Near-Field Multiuser Localization Based on Extremely Large Antenna Array with Limited RF Chains

TL;DR

This paper proposes a novel multiuser localization method for near-field ELAA systems with limited RF chains, leveraging array partitioning and geometric constraints to improve accuracy and approach theoretical bounds.

Contribution

It introduces the APLE-LM algorithm that exploits array partitioning and geometric constraints for multiuser localization with limited RF chains in near-field ELAA systems.

Findings

APLE-LM outperforms baseline algorithms in localization accuracy.

The proposed method approaches the Bayesian Cramer-Rao Bound at high SNR.
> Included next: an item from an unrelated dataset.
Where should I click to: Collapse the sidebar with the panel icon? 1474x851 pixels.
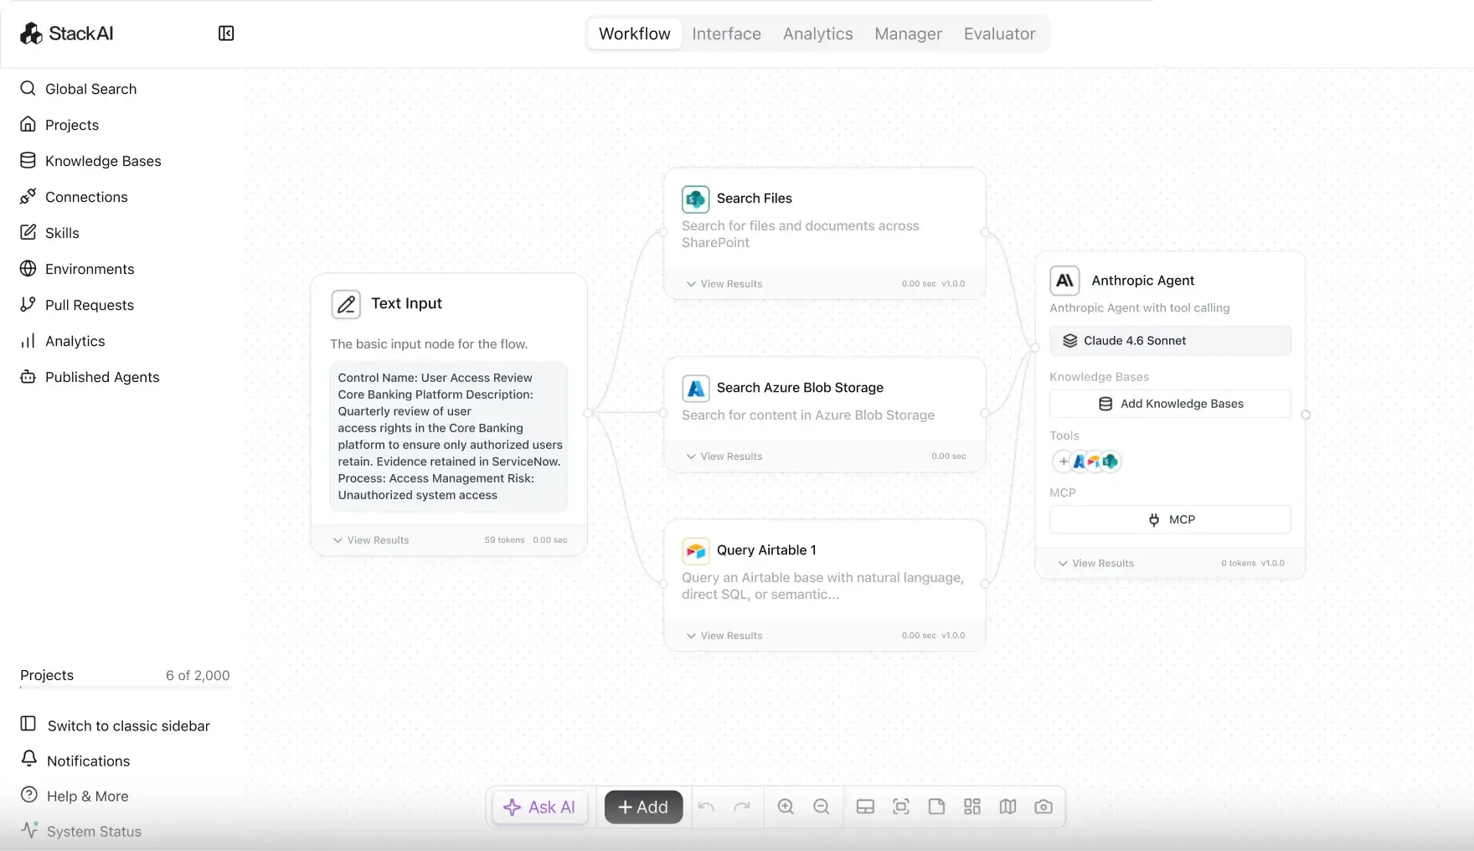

Extensive simulations validate the effectiveness of the algorithm.

Abstract

Extremely large antenna array (ELAA) not only effectively enhances system communication performance but also improves the sensing capabilities of communication systems, making it one of the key enabling technologies in 6G wireless networks. This paper investigates the multiuser localization problem in an uplink Multiple Input Multiple Output (MIMO) system, where the base station (BS) is equipped with an ELAA to receive signals from multiple single-antenna users. We exploit analog beamforming to reduce the number of radio frequency (RF) chains. We first develop a comprehensive near-field ELAA channel model that accounts for the antenna radiation pattern and free space path loss. Due to the large aperture of the ELAA, the angular resolution of the array is high, which improves user localization accuracy. However, it also makes the user localization problem highly non-convex, posing significant challenges when the number of RF chains is limited. To address this issue, we use an array partitioning strategy to divide the ELAA channel into multiple subarray channels and utilize the geometric constraints between user locations and subarrays for probabilistic modeling. To fully exploit these geometric constraints, we propose the array partitioning-based location estimation with limited measurements (APLE-LM) algorithm based on the message passing principle to achieve multiuser localization. We derive the Bayesian Cramer-Rao Bound (BCRB) as the theoretical performance lower bound for our formulated near-field multiuser localization problem. Extensive simulations under various parameter configurations validate the proposed APLE-LM algorithm. The results demonstrate that APLE-LM achieves superior localization accuracy compared to baseline algorithms and approaches the BCRB at high signal-to-noise ratio (SNR).